According to ICJ (2013, 5) devolution in Kenya is based on the supremacy of the Constitution, sovereignty of the people and the principle of public participation. Supremacy of the Constitution means that the devolution is no longer optional and discretional. It is solidly established by the supreme law and everyone including state and private entities must be bound by that reality.
Further, the fact that devolution is buttressed by the sovereign power of the people means that whatever governance aspirations and commitments are done at both national and counties levels of governance shall be done on behalf of and for the people. Indeed Article one of the constitution clearly stipulates that all state organs exercise their powers as delegated by the Kenyan people. Kenyans have a choice to exercise these powers either directly or indirectly through state organs – at both levels of government.
It is also important to note that devolution in Kenya is also based on a public participation constitutional principle. That is to say that although state organs at both levels of government exercise delegated powers from the people, the same people do retain some residual powers and constitutional rights to be engaged on all major decisions made on their behalf by those elected or appointed into state offices.
This paper will consider the devolution architecture in Kenya with a specific bias on its overall and legal architecture.

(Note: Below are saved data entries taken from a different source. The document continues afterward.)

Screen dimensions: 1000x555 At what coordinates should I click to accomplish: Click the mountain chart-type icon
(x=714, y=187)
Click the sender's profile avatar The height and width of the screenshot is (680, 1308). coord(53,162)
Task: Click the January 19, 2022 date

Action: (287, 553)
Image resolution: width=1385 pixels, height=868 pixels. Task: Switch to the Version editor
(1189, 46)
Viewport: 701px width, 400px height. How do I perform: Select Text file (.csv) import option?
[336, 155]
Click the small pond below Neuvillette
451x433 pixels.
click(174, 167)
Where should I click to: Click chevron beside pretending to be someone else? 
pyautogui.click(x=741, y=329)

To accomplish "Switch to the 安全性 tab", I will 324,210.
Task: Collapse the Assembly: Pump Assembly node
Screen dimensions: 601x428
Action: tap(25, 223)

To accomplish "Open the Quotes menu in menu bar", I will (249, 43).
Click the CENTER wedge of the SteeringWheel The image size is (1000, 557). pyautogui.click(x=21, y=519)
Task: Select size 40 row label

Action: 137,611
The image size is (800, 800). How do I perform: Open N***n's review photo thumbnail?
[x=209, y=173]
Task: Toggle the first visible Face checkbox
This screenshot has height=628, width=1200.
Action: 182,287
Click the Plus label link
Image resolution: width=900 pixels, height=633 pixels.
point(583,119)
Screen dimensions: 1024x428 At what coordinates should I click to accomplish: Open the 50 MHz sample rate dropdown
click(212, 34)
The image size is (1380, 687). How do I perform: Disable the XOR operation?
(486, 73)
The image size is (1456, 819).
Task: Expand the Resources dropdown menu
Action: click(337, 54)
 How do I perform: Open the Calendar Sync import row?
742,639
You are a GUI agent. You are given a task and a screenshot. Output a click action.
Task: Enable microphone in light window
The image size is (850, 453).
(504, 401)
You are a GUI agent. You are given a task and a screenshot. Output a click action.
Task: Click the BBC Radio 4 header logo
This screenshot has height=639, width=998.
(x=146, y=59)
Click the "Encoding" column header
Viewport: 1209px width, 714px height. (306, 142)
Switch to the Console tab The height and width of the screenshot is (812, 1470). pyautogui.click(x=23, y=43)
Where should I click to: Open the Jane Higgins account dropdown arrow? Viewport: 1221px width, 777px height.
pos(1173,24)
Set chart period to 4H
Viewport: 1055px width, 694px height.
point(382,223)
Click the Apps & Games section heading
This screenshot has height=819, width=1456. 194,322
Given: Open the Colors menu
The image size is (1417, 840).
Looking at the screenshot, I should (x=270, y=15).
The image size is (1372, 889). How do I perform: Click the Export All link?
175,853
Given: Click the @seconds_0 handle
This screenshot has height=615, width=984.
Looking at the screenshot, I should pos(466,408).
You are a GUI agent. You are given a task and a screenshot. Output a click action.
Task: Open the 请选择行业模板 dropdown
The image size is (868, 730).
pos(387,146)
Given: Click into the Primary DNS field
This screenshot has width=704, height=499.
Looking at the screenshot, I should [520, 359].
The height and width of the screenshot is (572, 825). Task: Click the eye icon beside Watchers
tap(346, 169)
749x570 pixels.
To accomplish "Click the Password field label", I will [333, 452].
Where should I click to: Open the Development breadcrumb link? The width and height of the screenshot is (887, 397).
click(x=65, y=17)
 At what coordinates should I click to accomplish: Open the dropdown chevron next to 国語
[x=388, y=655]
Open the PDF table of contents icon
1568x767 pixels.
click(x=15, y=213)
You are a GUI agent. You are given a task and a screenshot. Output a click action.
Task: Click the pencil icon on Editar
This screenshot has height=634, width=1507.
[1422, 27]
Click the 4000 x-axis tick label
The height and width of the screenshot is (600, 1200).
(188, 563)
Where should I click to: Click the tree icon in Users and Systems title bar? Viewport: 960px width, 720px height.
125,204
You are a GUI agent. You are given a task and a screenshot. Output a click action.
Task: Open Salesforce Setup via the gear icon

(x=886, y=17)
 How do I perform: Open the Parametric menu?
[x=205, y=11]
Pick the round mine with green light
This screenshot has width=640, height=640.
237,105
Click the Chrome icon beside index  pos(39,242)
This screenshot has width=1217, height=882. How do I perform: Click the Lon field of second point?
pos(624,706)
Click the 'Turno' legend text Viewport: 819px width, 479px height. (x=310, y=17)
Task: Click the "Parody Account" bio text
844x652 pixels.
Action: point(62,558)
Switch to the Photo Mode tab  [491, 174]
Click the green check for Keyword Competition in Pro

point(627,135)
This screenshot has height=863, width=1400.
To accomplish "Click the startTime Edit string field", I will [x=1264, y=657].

The Conceptual basis of devolution in Kenya

According to the World Bank report (n.d) on decentralization and sub-national economics:
When governments devolve functions, they transfer authority for decision-making, finance, and management to quasi-autonomous units of local government with corporate status. Devolution usually transfers responsibilities for services to municipalities that elect their own mayors and councils, raise their own revenues, and have independent authority to make investment decisions. In a devolved system, local governments have clear and legally recognized geographical boundaries over which they exercise authority and within which they perform public functions.
The devolved form of government in Kenya is very ambitious because it collapsed three previous levels of administrations into one level. That is to say, the current counties resulted from the collapse of former provincial administrations, local authorities and national functions that were being done at the local levels
Devolution in Kenya would need to be seen in the context of Kenyans historical clamor for equatable distribution of national resources. For a time, it was perceived that central government had skewed arrangement where certain regions in Kenya did benefit more from state resources and developmental programmes. Further, devolution clamor was informed by Kenya being a very diverse country with over forty two ethnic groups; diverse climatic realities with northern Kenya being arid and semi arid and other areas being arable among other political and economic realities (World Bank: 2012, 4).
Actually, the strong provisions for devolution in the new Constitution were a key source of public support for the draft of the Constitution. The World Bank (2012, 5) has indicated that just under 20 percent of supporters of the new Constitution did so because of the strong provisions for devolution; this is the second most common response after a simple desire for change, which measured at just over 20 percent.
The actual philosophy and reason behind Kenyans’ majority support for devolution can be deduced from the constitution itself. A consideration of the objectives and principles of devolution as clearly itemized in article 174 and 175 of the constitution would make these aspirations of Kenyans more clearer.
The objectives of devolution in Kenya
The objectives of devolution essentially outline the sovereign reasons why Kenyans overwhelmingly voted for the new constitution whose one of the major highlights are devolution promises and commitments. These objectives include:
a) To promote democratic and accountable exercise of power;
b) To foster national unity by recognizing diversity;
c) To give powers of self-governance to the people and enhance the participation of the people in the exercise of the powers of the State and in making decisions affecting them;
d) To recognize the right of communities to manage their own affairs and to further their development;
e) To protect and promote the interests and rights of minorities and marginalized communities;
f) To promote social and economic development and the provision of proximate, easily accessible services throughout Kenya;
g) To ensure equitable sharing of national and local resources throughout Kenya;
h) To facilitate the decentralization of State organs, their functions and services, from the capital of Kenya; and,
i) To enhance checks and balances and the separation of powers.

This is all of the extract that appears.